A basketball at rest in a corner of the gym is a lot like a bullet in the chamber of a rifle. Neither is very interesting, because neither is moving. Put the basketball in play or fire the rifle, and you set in motion a raft of variables that comprise the study of ballistics. Acceleration, deceleration, velocity, mass, energy, inertia, drag, profile, sectional density and the tug of gravity—to name just a few—affect the paths of all objects hurled through our atmosphere, from rocks to rockets. The name “ballistic missile” is oddly redundant, because every missile becomes “ballistic” at launch. Every projectile has ballistic properties.

In this book, ballistics has to do with bullet behavior. Once it leaves the muzzle, a bullet has only momentum to carry it (unlike a guided missile, which gets both power and direction during flight).
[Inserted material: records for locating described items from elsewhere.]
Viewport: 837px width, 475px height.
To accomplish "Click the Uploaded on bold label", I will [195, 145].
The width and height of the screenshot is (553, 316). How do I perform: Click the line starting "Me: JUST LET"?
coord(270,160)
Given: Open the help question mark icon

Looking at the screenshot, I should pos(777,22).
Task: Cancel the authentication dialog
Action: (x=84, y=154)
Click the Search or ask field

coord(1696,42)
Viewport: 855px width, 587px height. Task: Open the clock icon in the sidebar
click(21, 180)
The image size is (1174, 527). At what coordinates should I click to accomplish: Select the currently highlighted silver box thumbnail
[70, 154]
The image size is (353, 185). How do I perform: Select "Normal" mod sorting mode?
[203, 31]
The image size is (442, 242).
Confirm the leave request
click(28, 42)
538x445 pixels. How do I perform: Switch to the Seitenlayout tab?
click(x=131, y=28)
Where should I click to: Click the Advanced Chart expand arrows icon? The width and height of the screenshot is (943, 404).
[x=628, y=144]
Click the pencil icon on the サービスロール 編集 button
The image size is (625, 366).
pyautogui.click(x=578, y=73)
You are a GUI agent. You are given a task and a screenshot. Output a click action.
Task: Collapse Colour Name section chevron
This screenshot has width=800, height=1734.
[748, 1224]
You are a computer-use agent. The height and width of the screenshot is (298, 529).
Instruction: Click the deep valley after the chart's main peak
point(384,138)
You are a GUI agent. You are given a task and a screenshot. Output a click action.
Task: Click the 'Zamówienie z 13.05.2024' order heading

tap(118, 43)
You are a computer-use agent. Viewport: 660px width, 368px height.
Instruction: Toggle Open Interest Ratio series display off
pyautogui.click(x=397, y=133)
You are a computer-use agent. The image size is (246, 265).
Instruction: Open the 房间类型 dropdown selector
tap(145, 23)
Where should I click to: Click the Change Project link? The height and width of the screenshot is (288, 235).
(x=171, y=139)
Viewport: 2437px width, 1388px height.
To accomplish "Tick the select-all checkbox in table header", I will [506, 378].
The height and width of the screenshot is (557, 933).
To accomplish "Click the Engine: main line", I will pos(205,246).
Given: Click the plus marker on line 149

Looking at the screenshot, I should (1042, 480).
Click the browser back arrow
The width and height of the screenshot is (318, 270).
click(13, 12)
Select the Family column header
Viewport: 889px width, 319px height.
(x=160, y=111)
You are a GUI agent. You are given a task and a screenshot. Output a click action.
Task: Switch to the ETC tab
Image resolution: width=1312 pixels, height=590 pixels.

A firm grasp of ballistics is a first step toward more effective shooting. Ballistics is really a three part discipline. Interior ballistics describes the turbulence inside a rifle: primer ignition, gas production and pressure, bullet release and acceleration. Exterior ballistics has to do with bullet flight—velocity, energy and trajectory as the bullet moves from muzzle to target. Terminal ballistics comes in after the strike; most commonly it’s a measure of bullet penetration and upset in a game animal or an adversary.

Interior ballistics is mostly a laboratory science. Sophisticated instruments measure high pressures over tiny slices of time. Charting pressure curves, ballisticians assess performance and design propellants and bullets for commercial loads. Though it represents a small fraction of the eye–blink delay between striker fall and the bullet’s impact 100 yards away, the launch has a profound effect on bullet trajectory and accuracy. Few shooters, though, are equipped to measure interior ballistics or manipulate them based on what happens before bullet exit. Riflemen have a much easier task with exterior ballistics. You can clock a bullet with a chronograph to determine its velocity. Plugging bullet speed and weight into a formula yields a measure of its energy. Drop and drift are a snap to determine—simply measure displacement at the target. By changing loads, you affect both interior and exterior ballistics, except for pressure signs on cartridge cases, meaningful measures of bullet performance all come forward of the muzzle.

Bullet velocity, energy, and trajectory have become standard items in ballistics charts provided by makers of ammunition and ammunition components. The properties of bullets in flight are relatively easy to quantify, very easy to compare in charts. With them, you can assess the practical reach of your rifle (as regards killing power, not accuracy) and its most efficient zero range.

Understanding ballistics, you can wring the most reach, accuracy, and power from your rifle.